Cristina Moreno Izquierdo, experta en infectología, explica que para realizar los tatuajes o hacer perforaciones, se emplean agujas. Estas tallan la piel y provocan que la persona sangre. Si estos instrumentos no son desechados o esterilizados, el riesgo de contagio es alto. Más si se toma en cuenta que los virus de la hepatitis C y B sobreviven en la sangre seca un período mayor de tiempo.

El problema específico de la hepatitis C, según el gastroenterólogo Eduardo Gualotuña, radica en que se trata de una enfermedad crónica y asintomática que produce un daño progresivo en el hígado.

Una de las señales características en todas las hepatitis es la ictericia (es decir, la coloración amarillenta de la piel y mucosas debido al aumento de la bilirrubina).
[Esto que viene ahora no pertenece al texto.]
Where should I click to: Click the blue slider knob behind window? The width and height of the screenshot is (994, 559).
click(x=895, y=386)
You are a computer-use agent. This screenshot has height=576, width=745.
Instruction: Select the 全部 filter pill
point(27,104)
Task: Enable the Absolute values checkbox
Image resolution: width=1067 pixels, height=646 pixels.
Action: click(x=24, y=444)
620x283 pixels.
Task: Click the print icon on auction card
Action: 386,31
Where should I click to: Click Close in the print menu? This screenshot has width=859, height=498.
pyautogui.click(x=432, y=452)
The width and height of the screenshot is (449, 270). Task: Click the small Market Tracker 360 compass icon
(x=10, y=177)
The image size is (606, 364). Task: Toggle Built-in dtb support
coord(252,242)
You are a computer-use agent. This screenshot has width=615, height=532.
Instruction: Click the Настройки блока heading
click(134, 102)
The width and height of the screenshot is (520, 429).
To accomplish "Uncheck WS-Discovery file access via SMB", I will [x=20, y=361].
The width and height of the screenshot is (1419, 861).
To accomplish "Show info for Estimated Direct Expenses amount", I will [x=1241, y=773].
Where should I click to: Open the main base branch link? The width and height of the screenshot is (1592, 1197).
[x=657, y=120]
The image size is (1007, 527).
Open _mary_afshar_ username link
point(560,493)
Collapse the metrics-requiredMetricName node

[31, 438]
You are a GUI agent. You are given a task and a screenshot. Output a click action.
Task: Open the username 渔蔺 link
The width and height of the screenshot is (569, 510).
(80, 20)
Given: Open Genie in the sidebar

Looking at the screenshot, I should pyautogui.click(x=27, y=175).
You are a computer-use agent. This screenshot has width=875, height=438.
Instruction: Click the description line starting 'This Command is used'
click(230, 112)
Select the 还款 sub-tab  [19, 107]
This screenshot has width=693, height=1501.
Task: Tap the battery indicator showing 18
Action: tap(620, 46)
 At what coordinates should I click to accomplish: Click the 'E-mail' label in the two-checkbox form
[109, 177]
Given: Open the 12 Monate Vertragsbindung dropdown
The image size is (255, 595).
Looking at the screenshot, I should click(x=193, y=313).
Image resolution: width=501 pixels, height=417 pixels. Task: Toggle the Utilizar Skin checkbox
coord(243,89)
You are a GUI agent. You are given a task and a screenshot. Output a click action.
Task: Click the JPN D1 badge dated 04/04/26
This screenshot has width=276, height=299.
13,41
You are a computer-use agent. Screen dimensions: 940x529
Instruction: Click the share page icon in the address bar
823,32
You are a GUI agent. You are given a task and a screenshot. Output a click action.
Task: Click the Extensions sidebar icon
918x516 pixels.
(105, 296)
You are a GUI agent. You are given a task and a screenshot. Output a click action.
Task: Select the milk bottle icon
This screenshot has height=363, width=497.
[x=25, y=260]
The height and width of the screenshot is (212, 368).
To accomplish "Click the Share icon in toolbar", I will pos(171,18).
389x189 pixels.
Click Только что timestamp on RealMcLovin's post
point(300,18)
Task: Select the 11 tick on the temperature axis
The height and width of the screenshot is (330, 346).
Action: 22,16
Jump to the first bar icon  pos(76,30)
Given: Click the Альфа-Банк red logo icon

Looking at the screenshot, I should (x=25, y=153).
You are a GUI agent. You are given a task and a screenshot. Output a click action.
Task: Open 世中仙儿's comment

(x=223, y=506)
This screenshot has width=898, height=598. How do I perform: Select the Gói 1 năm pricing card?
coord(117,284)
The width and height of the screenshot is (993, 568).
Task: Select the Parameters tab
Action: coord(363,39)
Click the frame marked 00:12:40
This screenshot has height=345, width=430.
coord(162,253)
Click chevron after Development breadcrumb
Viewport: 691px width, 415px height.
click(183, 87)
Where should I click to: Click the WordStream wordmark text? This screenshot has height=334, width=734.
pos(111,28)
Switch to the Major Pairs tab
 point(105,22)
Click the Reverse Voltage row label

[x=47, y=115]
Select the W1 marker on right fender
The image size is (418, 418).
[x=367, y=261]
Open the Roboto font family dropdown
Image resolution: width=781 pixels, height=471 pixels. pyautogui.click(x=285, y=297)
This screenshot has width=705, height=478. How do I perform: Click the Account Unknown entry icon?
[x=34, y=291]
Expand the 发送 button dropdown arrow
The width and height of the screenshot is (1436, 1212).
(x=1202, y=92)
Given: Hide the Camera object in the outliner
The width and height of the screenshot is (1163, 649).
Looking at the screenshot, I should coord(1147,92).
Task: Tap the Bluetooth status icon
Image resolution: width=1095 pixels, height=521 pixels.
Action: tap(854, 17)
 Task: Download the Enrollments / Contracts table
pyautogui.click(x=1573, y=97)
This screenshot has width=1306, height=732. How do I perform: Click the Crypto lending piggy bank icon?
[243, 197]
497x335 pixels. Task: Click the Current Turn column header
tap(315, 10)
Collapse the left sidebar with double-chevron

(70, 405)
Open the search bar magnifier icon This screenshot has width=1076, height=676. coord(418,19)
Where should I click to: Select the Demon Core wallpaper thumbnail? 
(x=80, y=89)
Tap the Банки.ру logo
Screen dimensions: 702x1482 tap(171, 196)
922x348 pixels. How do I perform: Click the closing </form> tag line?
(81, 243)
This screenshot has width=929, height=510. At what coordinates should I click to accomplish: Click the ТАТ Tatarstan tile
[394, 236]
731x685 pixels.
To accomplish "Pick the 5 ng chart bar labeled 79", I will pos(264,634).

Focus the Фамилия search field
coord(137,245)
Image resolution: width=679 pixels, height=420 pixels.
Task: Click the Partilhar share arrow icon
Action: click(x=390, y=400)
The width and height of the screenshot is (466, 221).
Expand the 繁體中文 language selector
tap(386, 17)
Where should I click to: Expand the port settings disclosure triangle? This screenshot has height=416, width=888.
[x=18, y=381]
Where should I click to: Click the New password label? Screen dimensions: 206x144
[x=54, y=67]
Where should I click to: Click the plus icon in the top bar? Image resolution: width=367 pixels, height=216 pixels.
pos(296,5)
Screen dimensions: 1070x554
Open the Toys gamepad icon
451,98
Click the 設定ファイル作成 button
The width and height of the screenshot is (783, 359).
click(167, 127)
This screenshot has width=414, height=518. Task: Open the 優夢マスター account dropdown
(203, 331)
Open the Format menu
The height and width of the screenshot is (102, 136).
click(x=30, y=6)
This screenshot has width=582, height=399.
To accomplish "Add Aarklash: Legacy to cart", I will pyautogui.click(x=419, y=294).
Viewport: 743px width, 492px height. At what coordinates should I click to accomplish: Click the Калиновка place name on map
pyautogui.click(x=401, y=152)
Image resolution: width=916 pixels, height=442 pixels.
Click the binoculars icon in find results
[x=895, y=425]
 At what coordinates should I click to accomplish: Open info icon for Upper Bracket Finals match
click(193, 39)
Sin embargo, en la mayoría de los pacientes que tienen hepatitis C, esta condición no se cumple.

“Muchas veces el paciente sabe que tiene hepatitis C por las señales que se presentan cuando la afección se ha transformado en un problema crónico”, dice Gualotuña.

Cuando esto sucede, la infección inicial, se ha transformado en cirrosis (cicatrización y mal funcionamiento del órgano) o, en casos más drásticos, cáncer hepático (propagación de células malignas). Este fatal desenlace puede evitarse con el diagnóstico temprano de la enfermedad, además de prevenir su transmisión a familiares y otros contactos íntimos.

Por eso se recomiendan la realización de pruebas de detección a quienes se realizaron tatuajes o perforaciones en condiciones poco seguras, se inyectan o se inyectaron drogas (aunque haya sido hace muchos años), a los pacientes en hemodiálisis crónica, personal sanitario y recién nacidos de mujeres infectadas.

La misma sugerencia se hace a quienes recibieron sangre u órganos, antes que se implantaran las pruebas de tamizaje del virus de la hepatitis C.

Marco Herdoíza, director Técnico del Hemocentro de la Cruz Roja Ecuatoriana, explica que en la actualidad, después que las personas donan sangre, se toman muestras para realizar el tamizaje a través de técnicas de micro Elisa, quimioluminiscencia, y biología molecular. Karol Rodríguez se siente tranquila. Antes de tener sus cinco tatuajes, se aseguró de que su tatuador fuera el correcto y que las agujas fueran completamente desechables.